Cdu rejects push for referendums

"We will not agree to the proposal. Consequently, the next coalition will not introduce this either," said CDU/CSU parliamentary group vice chairman gunter krings (CDU) to the german press agency in berlin on tuesday.

The discussion was triggered by a paper prepared by the responsible chief negotiators of the CDU/CSU and the SPD for the first round of coalition negotiations on wednesday. In view of the heated debate, union negotiator and current federal interior minister hans-peter friedrich (CSU) made it clear: "there is no agreement whatsoever on this."The paper was not intended for the public, he told dpa.

On wednesday, the rough round of negotiations will discuss topics such as internal affairs and justice. In the working group on domestic policy, the CDU/CSU and SPD were unable to reach agreement on the issue of direct democracy. Friedrich and his co-negotiator from the SPD, fraktionsgeschaftsfuhrer thomas oppermann, then worked out a compromise proposal.

In the paper, they propose to allow referendums at the federal level in certain cases: for example, the people should be asked directly about important european issues such as further EU membership or financial aid. This is what the CSU had advocated during the election campaign.

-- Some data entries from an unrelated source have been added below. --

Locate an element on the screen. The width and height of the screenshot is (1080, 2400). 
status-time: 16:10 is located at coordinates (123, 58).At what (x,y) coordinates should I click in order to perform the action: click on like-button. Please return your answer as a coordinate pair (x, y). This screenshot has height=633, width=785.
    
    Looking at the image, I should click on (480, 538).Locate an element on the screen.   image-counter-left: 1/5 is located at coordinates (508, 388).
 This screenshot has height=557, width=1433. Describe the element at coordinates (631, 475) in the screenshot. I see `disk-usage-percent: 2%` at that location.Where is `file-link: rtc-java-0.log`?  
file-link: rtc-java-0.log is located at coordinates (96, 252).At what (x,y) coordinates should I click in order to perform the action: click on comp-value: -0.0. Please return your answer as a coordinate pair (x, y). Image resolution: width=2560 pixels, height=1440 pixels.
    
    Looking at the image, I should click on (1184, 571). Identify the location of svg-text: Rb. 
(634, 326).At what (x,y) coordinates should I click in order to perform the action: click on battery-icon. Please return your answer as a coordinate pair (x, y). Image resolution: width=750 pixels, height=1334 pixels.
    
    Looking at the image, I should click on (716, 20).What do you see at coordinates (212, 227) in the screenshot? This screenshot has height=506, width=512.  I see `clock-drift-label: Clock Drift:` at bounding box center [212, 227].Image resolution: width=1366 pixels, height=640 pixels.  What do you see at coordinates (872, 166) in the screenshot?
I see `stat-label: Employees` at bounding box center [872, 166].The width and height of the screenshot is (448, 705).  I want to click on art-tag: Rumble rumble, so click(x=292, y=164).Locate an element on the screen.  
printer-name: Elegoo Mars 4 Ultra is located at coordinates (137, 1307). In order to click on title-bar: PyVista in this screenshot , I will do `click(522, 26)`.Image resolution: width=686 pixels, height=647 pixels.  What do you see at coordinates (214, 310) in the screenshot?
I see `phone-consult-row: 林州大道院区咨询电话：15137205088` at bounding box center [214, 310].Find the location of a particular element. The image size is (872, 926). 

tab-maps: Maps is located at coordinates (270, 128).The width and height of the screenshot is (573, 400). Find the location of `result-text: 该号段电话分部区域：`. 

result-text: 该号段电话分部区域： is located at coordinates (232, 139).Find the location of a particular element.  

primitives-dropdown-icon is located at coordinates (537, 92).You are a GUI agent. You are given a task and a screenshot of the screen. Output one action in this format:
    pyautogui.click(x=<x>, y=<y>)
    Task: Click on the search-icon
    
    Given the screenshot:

The paper also includes the SPD’s demand for referendums on passed laws. The citizens could, for example, call for a vote on a particular law as soon as it had passed the bundestag. Prerequisite: one million signatures had to be collected within six months of the law’s passage.

The paper made high waves. In parts of the public discussion, the proposals were already seen as an agreement between the union and the SPD. The left and the association more democracy buried the advance and spoke of an invasive step.

The CDU, on the other hand, was caught off guard and clearly rejected the proposal. "Referendums were detrimental to parliament," said krings. He was particularly critical of the idea of supplementary referendums on planned legislation. "This would be poison for the legal security of our state."

CDU european politician gunther krichbaum told dpa that the proposed rules delayed decisions in european politics and paralyzed any progress in the eu.

SPD secretary general andrea nahles, on the other hand, reiterated that stronger citizen participation was a key demand for her party. Oppermann spoke of a "unique window" of opportunity in a grand coalition to modernize democracy. The SPD, however, emphasized that so far there have only been compromise signals from the CSU, but not a finished agreement.

Friedrich also strove to smooth the waters. Oppermann and he had only written down the views of their parties again – "as an internal paper for further discussion", the CSU politician told the news agency dpa. "We know that the CDU does not agree with either proposal."